Sui 280 metri del canale di Cunovo, con oltre sei metri di dislivello e un elevato gradi di difficoltà, l’atleta del Canoa Club Pescantina vola tra la rapide facendo registrare il miglior tempo di 62.33, spezzando con quasi mezzo secondo di vantaggio l’egemonia della Repubblica Ceca che piazza  Tereza Kneblova al secondo posto in 62.80 e Martina Satkova al terzo in 64.51. In precedenza l’azzurra aveva preso parte alla finale del K1 chiudendo comunque con ottimo quinto posto (58.85) nella gara vinta dalla francese Lise Vinet (58.13).

Forte dall’argento europeo conquistano ad agosto in Spagna, Cecilia Panato può vantare adesso tre medaglie iridate: due ori (2021-2018) e un argento conquistato nel 2019 quando vinse anche il titolo europeo. L’Italia invece chiude la spedizione in Slovacchia con due medaglie grazie al bronzo nel C1 a squadre conquistato mercoledì.

In precedenza la canoa italiana aveva rotto un altro tabù tornado sul podio iridato nel kayak individuale dopo 11 anni grazie a Marcello Beda. L’ultimo podio iridato in barca singola risale infatti al 2010 con l’oro vinto a Tacen, in Slovenia, proprio in K1 dall’attuale direttore tecnico della nazionale Daniele Molmenti.

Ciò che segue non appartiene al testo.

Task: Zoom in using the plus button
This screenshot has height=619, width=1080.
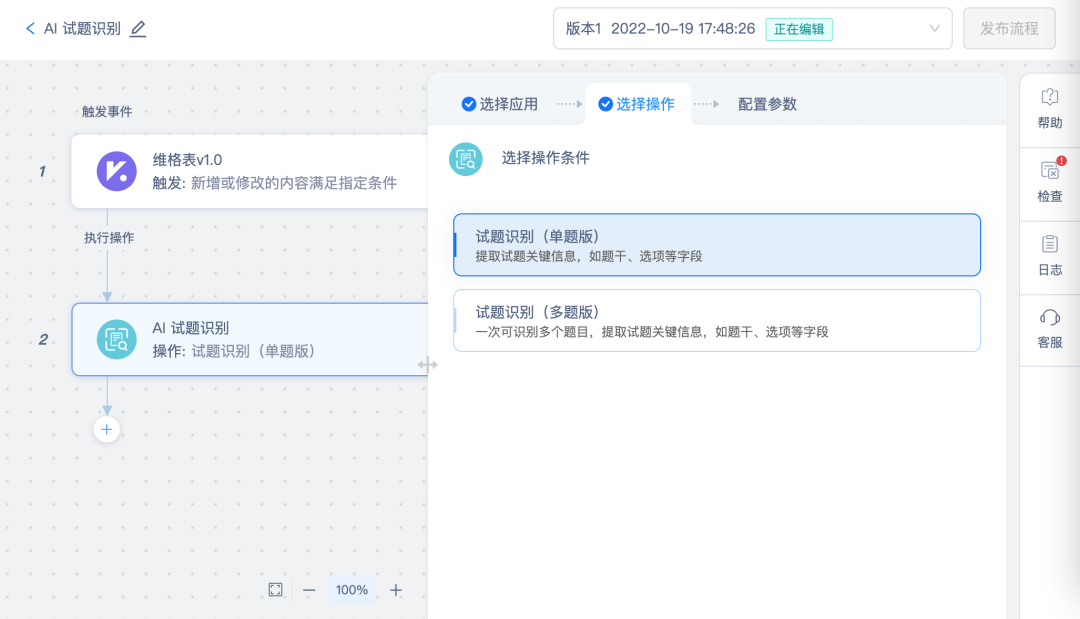Action: tap(396, 590)
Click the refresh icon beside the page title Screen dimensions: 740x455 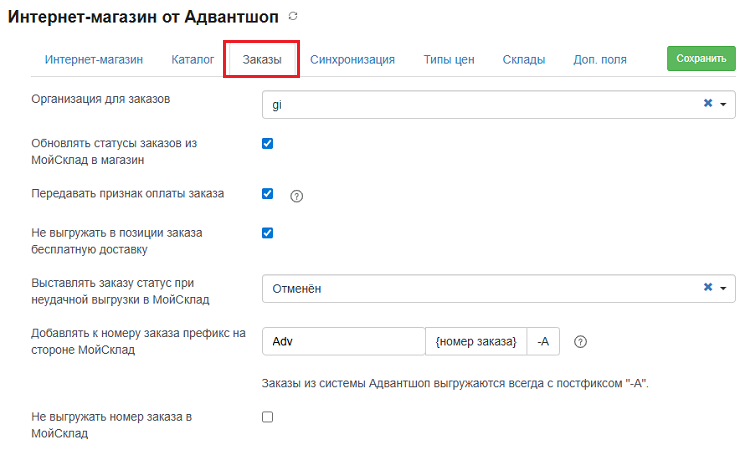point(293,16)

Sul difficile canale artificiale di Cunovo Marcello Beda è veloce è preciso chiudendo la sua discesa con un percorso netto il tempo di 87.75, alle spalle del francese Boris Neveu che ha letteralmente dominato la gara fermando il cronometro sul tempo di 83.92 Medaglia di bronzo per  lo spagnolo Joan Crespo, terzo in 87.90 (2 penalità) davanti a Giovanni De Gennaro (Carabinieri) che a causa di 4 penalità resta ai piedi del podio in 90.22. Christian De Dionigi invece si è fermato in semifinale con il tempo 34° tempo in 99.52.

Il 26enne del Canoa Club Bologna fino ad ora non aveva mai raggiunto una finale mondiale o europea, ma ad agosto si era laureato campione italiano di specialità guadagnandosi la convocazione per la rassegna iridata. Oggi ha saputo sfruttare al meglio l’occasione imponendosi tra i migliori con prestazioni sempre in crescendo, dalle batterie alle semifinale conclusa in terza posizione.